How Unhealthy Are Artificial Sweeteners Compared To Sugar?

July 29, 2015


In recent years, we have been bombarded from the media with various information related to avoiding sugar at all cost and substituting it with artificial sweeteners. Experts from several leading universities and research institutions don’t seem to agree on the subject of sugar vs. artificial sweeteners, or at least on the adverse effects that artificial sweeteners actually produce in the body.

On the one side, Dr. Aaron E. Carroll, a professor of pediatrics at Indiana University, has shared his views that artificial sweeteners found in diet soda are good enough for his kids to consume the sugary drinks a few times a week.

“The available evidence points to the fact that there appears to be a correlation between sugar consumption and health problems; none can be detected with artificial sweeteners.”

His statement was met with criticism on the other end, primarily from Susan E. Swithers, a professor of psychology at Purdue University.

“I would argue artificial sweeteners are not harmless, but may instead contribute to produce the very outcomes people are trying to avoid.”

So what should we layman do when even science can’t seem to agree on what’s healthy and what isn’t?
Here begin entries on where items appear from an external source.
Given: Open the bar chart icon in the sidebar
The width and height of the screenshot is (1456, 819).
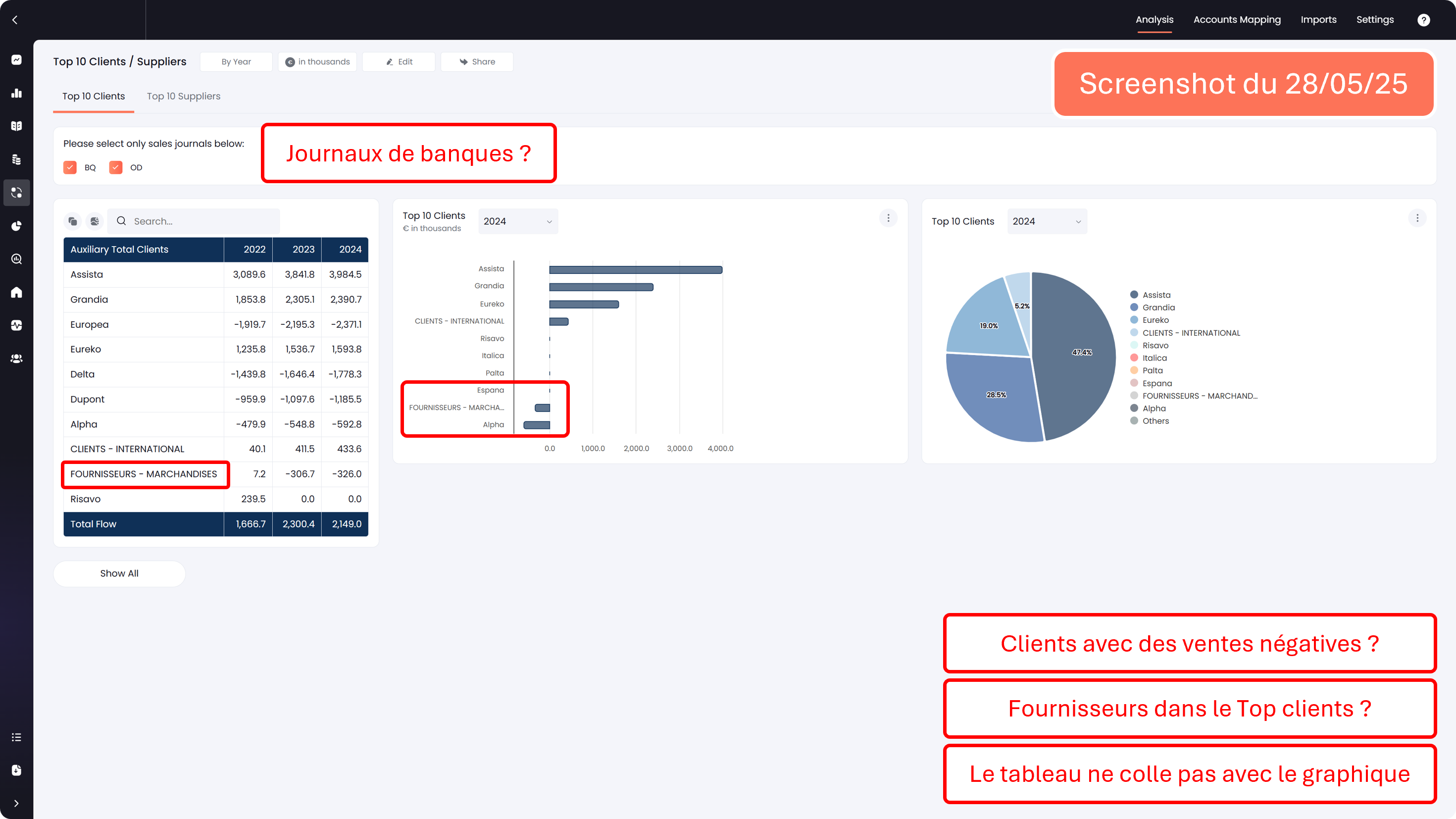Looking at the screenshot, I should (x=16, y=93).
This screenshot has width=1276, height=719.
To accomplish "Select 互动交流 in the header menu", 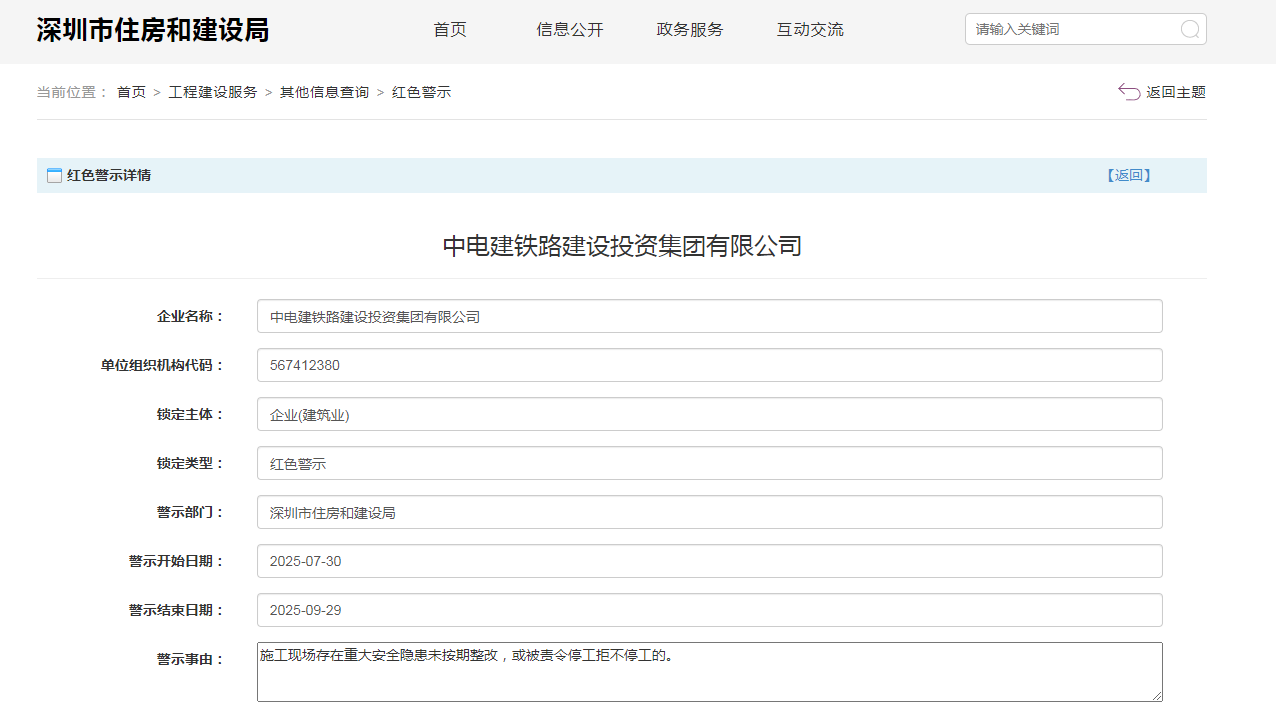I will click(x=810, y=30).
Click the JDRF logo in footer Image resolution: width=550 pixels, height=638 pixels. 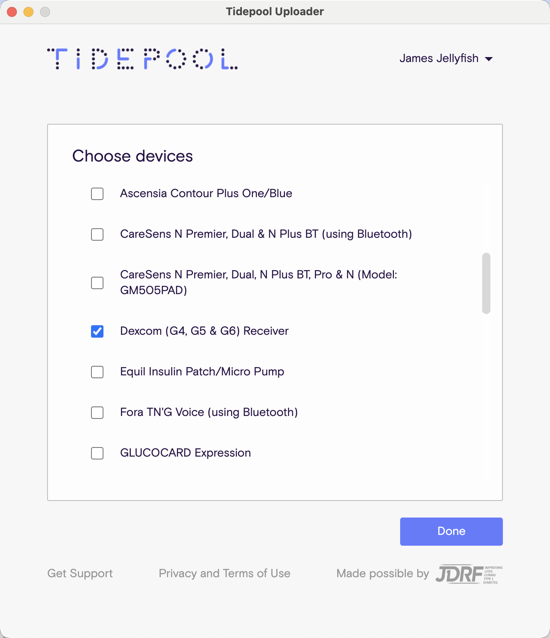[x=469, y=574]
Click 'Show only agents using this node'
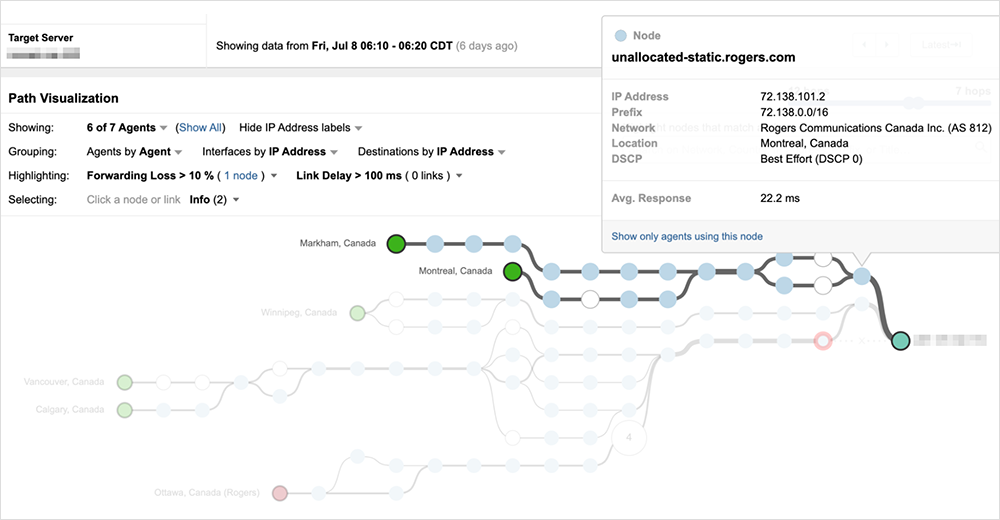This screenshot has width=1000, height=520. coord(687,236)
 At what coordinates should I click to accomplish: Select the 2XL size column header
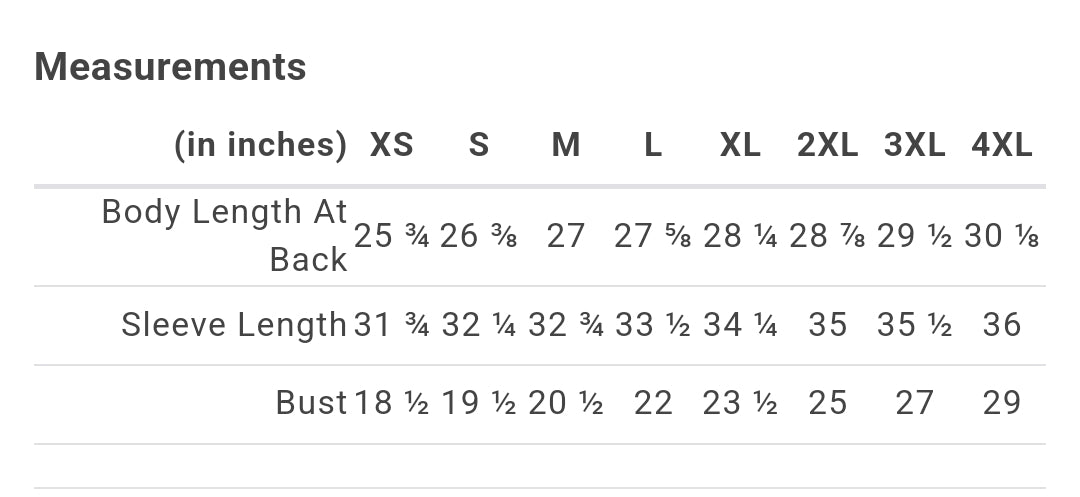(x=827, y=145)
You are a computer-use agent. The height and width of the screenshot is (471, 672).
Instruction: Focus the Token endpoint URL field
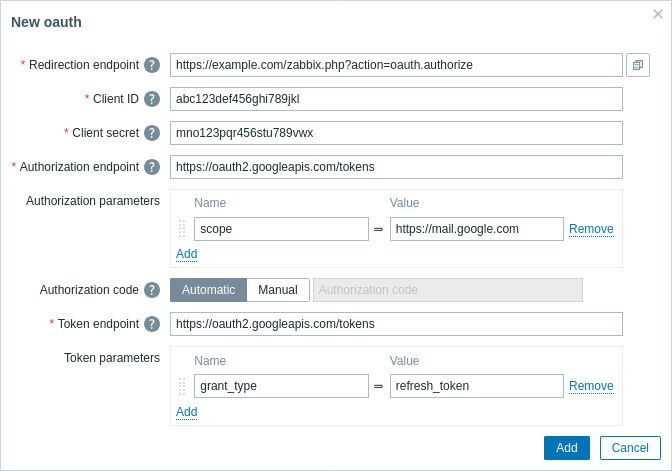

Avoiding sugar as much as possible will certainly have positive effects on our health, but what will consuming artificial sweeteners do? Swithers argues that when we consume something sweet, our body tells the brain to release insulin to absorb sugar. When the insulin finds to sugar to break down as there is none in artificial sweeteners, it tells our brain we’re hungry even when we’re not, which leads to unwanted weight gain.

It seems that artificial sweeteners aren’t the best of ideas.